Women in Economics
A Brandeis Tradition
One of the Brandeis Economics Department’s points of pride is our long tradition of supporting women in Economics. Long before women were widely welcomed in the profession, Brandeis Emeriti Professors Anne Carter and Rachel McCulloch were not only conducting ground-breaking research in technological change and international trade, but they were also breaking down barriers for women in the profession.
Professor Carter, who would become Brandeis’s first female Dean of Arts and Sciences from 1981-86, was known by aspiring women economists as "a voice for keeping ambitious goals for research... an inspiration for clear thinking and writing, and a source of encouragement and support." Janet Yellen, chair of the Federal Reserve Board, said of Professor McCulloch, "She took it as a given that women in the profession have the ability to succeed and should ignore potential obstacles to success." In recognition of their scholarship and their lifetime of support of other women in the profession, both received the prestigious Carolyn Bell Shaw Award granted by the American Economic Association.

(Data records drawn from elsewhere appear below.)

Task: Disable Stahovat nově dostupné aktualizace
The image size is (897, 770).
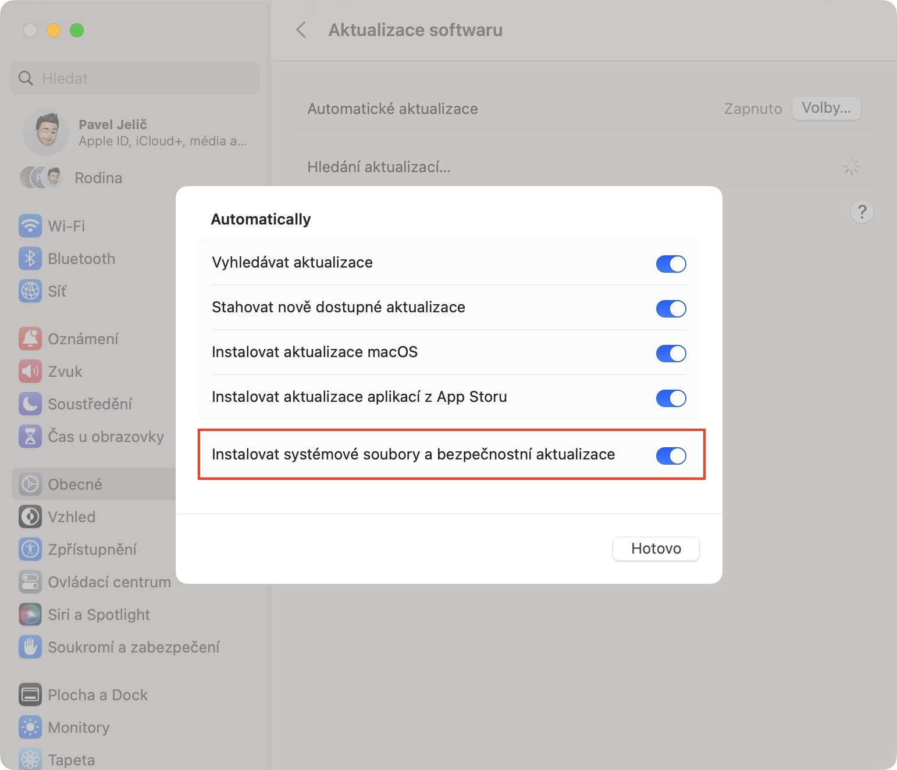Action: [671, 309]
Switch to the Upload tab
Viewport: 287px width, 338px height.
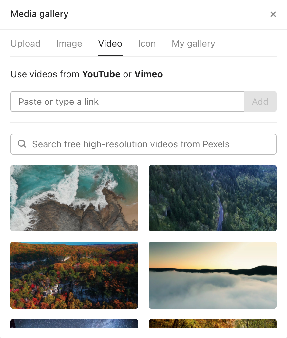click(x=26, y=44)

The only other university that has had two recipients of this award is the University of Pennsylvania.
The legacy of these two remarkable women continues. In the male-dominated world of higher education, Brandeis stands out. Even today, only 15 percent of the tenured and tenure track-faculty in U.S. economics department are women; but at Brandeis, nearly half of our tenure and tenure-track faculty, and a full two-thirds of our tenured faculty, are women. Having women on the faculty matters. Their presence and mentorship helps to extend the research conducted within the department beyond traditional macroeconomics and firm pricing into areas such as environmental economics, economic development, the economics of gender, and the economics of the arts. Further our female faculty contribute to fostering an intellectual environment in which students with diverse interests find the department an exciting place to study and do research. Perhaps that is why at Brandeis, the Economics Department works so well and is such a popular major!
Of course, we save our greatest pride for the women, our current students and alumni, who are carrying the Brandeis legacy forward. As students at Brandeis, women have taken leadership roles in the department, serving as undergraduate departmental representatives (UDRs) and as research assistants, working on projects such as the financing of World War II, and many conduct their own research on a wide-range of topics including the European fiscal crisis and the role of child labor in India.
While all of our graduates do well, we have consistently placed women graduates in top economics PhD programs, including Harvard, Stanford, and MIT. Recent women alumni have accepted positions at prestigious public institutions such as the Federal Reserve and the Congressional Budget Office, as well as highly sought-after positions in economic and public policy consulting firms and private sector corporations.